Extract:
I just surpassed December sales today with a whopping 23 sales   

Series DO sell--I have people buying my 3-book flashcard sets in France and Germany. And weirdly, on Kobo, someone from South Africa went ahead and bought book 1 & 3, which tells me I'd better get book 2 out of Select ASAP!


----------



## MJWare (Jun 25, 2010)

Quiss said:


> I do believe that Amazon could not care less about indies and is doing something to keep us in the basement unless we find some other way to stay on top. There are just too many writers reporting sudden poor numbers for this to be merely coincidence.


Those of us who have been around long enough have seen this so many time that it really does seem like an ebb and flow. Yes, Amazon may have changed something (I think they did, but it took effect around the 10th for some and later for others), but it wasn't designed to hurt indies, it never is. We just get caught in the crossfire.
Somehow, in the long run, we all manage to keep selling books--just hang in there!


----------



## TJHudson (Jul 9, 2012)

Pretty awful. In November and December I was starting to see some promising progress. I was just about to start getting into the realm beyond coffee (I Mean tea) money. However, January has come to a crashing halt, like I've taken a step half a year backwards to when I started.
Oh well, I'm still going to continue and carry on refining and improving my craft and trying to be more prolific.

As a bit of a side question; is there anyone here who has been self published for over a year, constantly produced regular new material but has had only pitiful sales that don't even come close to minimum wage?

I can understand that if someone, for example, only publishes one or two books over a two year period, then chances are (on average, etc etc) they are not going to see much success. 
I don't expect to be a best selling author, what I want to do is make a living from something I love doing.


----------



## Routhwick (Apr 1, 2012)

I'm getting along finely on G+ these days. And have you met my new profile pic there?

So far this month, _Gadsby_'s sales have reached the total garnered in its first calendar month--12. And that scan of the original Wetzel edition's coming to an end tomorrow!

Right now, I'm occupied with transcribing James Barnes' _A Princetonian_ onto Wikisource. Barnes was the author of 1934's _From Then Till Now_, a portion of which I'm using as reference material for the revised _Skipping Fifth_ essay. (What's more, I'm scanning that tomorrow too!)

Material:
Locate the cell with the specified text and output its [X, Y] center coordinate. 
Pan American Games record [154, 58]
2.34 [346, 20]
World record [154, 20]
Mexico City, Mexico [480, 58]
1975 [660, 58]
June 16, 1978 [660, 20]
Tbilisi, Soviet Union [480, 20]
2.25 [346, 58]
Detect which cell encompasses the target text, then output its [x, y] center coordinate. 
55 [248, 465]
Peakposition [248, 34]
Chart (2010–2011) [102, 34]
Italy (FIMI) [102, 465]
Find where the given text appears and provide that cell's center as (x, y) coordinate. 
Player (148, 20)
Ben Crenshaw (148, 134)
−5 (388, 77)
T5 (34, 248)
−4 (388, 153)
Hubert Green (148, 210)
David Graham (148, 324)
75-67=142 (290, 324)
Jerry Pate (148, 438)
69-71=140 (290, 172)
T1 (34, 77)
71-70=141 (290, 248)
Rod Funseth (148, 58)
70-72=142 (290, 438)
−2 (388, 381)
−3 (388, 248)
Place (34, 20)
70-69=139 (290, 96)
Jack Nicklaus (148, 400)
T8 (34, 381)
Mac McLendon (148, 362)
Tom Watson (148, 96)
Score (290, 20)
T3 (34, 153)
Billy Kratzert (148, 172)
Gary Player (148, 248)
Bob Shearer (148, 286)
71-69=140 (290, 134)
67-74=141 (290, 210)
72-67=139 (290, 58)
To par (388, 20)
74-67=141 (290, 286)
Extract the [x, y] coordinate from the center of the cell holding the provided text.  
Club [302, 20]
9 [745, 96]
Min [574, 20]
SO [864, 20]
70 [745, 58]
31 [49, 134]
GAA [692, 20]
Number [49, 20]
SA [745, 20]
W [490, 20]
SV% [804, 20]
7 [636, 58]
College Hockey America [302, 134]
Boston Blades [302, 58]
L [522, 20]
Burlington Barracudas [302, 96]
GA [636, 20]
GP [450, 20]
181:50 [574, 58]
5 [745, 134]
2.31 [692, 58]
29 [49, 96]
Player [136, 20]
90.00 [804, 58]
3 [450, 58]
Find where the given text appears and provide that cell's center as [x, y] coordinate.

Your tasks:
1/ In the forum thread on ebook sales, which books did the Kobo buyer from South Africa purchase?
2/ Carry on the forum thread on ebook sales from where it stops.
The rows play no part in this.

The responses:
1/ Books 1 and 3.

2/
----------



## Andrew Ashling (Nov 15, 2010)

My sales — nothing much to begin with — had slowed down, though not to a grinding halt, but it seems they're already picking up again.
Strange.


----------



## Quiss (Aug 21, 2012)

Andrew Ashling said:


> My sales - nothing much to begin with - had slowed down, though not to a grinding halt, but it seems they're already picking up again.
> Strange.


There is something I'm seriously not getting. It's about visibility, right? I'm assuming that, if you're off the "new" lists and your ranks are, let's say, below 50k or so, it's not very likely that your books will be found except perhaps through a lucky keyword search.
I've seen folks here mentioning sales picking up, or not doing marketing at all yet still seeing ups and down or even steady increases.

How does this happen? More goat sacrifices? Also-boughts? Or does it basically come down to having several books and readers go on to read others (which then of course improves ranks and also-boughts)

I'm asking for two reasons: One, I'm hoping to quit obsessing over ranks (like Patty suggests!)  and, two, if there is a way to pinpoint up-and-down sales, maybe there is a way to work on that.


----------



## Amy Corwin (Jan 3, 2011)

TJHudson said:


> I can understand that if someone, for example, only publishes one or two books over a two year period, then chances are (on average, etc etc) they are not going to see much success.


Oh, well maybe THAT explains it.
I'm a slow writer and putting out a book a year is about the best I can do.
Of course it doesn't help that I'm completely hopeless at promotion.


----------



## Writerly Writer (Jul 19, 2012)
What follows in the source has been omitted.